基于遗传算法的涂层转接工艺优化

Coating transfer process optimization based on GA

为了优化涂层转接工艺与配方,提升转接涂层综合性能,在经验证的BP神经网络模型基础上进行优化设计,利用遗传算法以涂层的硬度、磨损量及剪切强度加权和最小为评价指标,以涂层的配方、真空熔结温度、保温时间为优化对象进行迭代优化。当硬度、磨损量及剪切强度的权重分别为-0. 3,0. 4,-0. 3,遗传算法最大迭代次数为100,种群规模为60,交叉与变异概率分别为0. 40和0. 01时,优化组合为:碳化钨(WC)添加量(质量分数) 26. 8%、真空熔结温度1 071℃、保温时间59. 7 min。采用优化配方、涂层转接工艺后制备的复合涂层硬度高达63. 6 HRC、磨损量仅为101 mg,剪切强度为157. 2 MPa。
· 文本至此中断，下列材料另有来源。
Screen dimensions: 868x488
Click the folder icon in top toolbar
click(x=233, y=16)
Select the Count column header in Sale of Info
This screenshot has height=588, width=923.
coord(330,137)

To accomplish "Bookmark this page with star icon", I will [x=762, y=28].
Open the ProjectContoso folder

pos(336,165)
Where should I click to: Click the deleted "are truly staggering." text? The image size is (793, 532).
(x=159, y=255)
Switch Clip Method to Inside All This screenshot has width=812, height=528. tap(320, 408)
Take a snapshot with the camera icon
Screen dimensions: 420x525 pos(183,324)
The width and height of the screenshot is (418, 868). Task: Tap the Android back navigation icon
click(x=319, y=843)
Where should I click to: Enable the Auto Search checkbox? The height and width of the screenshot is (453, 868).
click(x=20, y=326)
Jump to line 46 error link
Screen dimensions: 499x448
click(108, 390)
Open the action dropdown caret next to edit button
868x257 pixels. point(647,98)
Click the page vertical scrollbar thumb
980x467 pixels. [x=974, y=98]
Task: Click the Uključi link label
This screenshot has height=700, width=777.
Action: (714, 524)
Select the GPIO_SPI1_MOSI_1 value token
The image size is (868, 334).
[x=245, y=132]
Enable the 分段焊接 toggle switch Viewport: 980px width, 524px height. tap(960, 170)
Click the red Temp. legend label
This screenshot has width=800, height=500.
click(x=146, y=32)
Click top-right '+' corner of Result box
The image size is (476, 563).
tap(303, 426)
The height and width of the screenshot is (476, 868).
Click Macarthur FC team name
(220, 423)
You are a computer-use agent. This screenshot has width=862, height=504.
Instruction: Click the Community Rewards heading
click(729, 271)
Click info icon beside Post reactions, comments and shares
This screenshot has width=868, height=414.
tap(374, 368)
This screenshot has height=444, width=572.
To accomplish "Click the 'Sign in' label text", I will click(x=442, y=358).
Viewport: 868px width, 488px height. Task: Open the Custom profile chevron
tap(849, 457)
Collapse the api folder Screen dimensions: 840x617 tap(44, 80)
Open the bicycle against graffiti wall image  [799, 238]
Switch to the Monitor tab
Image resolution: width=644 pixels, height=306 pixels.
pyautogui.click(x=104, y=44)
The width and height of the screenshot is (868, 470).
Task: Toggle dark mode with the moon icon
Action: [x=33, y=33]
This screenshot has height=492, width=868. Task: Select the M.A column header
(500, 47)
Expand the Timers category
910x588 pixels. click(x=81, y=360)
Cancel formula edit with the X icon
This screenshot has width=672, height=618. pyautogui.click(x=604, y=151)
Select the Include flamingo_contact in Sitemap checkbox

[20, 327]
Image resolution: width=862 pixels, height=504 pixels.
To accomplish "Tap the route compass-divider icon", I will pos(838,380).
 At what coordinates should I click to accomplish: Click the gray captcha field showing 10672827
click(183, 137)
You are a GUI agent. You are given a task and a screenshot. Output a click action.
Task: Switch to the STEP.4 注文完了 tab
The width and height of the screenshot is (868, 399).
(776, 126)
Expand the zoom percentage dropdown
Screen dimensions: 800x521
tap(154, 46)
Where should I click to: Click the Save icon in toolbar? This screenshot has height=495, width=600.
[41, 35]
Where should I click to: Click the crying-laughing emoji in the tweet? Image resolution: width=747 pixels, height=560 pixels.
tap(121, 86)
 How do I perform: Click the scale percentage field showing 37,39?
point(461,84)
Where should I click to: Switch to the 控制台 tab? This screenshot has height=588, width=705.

表明遗传算法对涂层配方、转接工艺进行优化的方式科学、有效,优化后的复合涂层综合性能得到较大的提升。

In order to optimize the transfer process and formulation of coating,and improve the comprehensive performance of the transferred coating,an optimized scheme was carried out based an a verified BP neural network model.The evaluation index was the minimum weighted sum of the coating hardness,wear extent and shear strength calculated by genetic algorithm(GA),and the iterative optimization was made on the formulation,vacuum fusion temperature and heat preservation time of the coating.When the weight of the hardness,the wear extent and the shear strength were-0.3,0.4 and-0.3,the maximum iterative time was 100,and the population was 60,the crossover and mutation probabilities would be 0.40 and 0.01,respectively.The optimization scheme includes keeping WC content at 26.8%,keeping the vacuum fusion temperature at 1071℃and keeping heat preservation time in 59.7 min.After the optimization,the hardness of the composite coating is 63.6 HRC,and the wear extent is 101 mg only,and the shear strength is 157.2 MPa.It shows that GA is scientific and effective in optimizing coating formulation and transfer process,and the comprehensive performance of the composite coating can be improved prominently.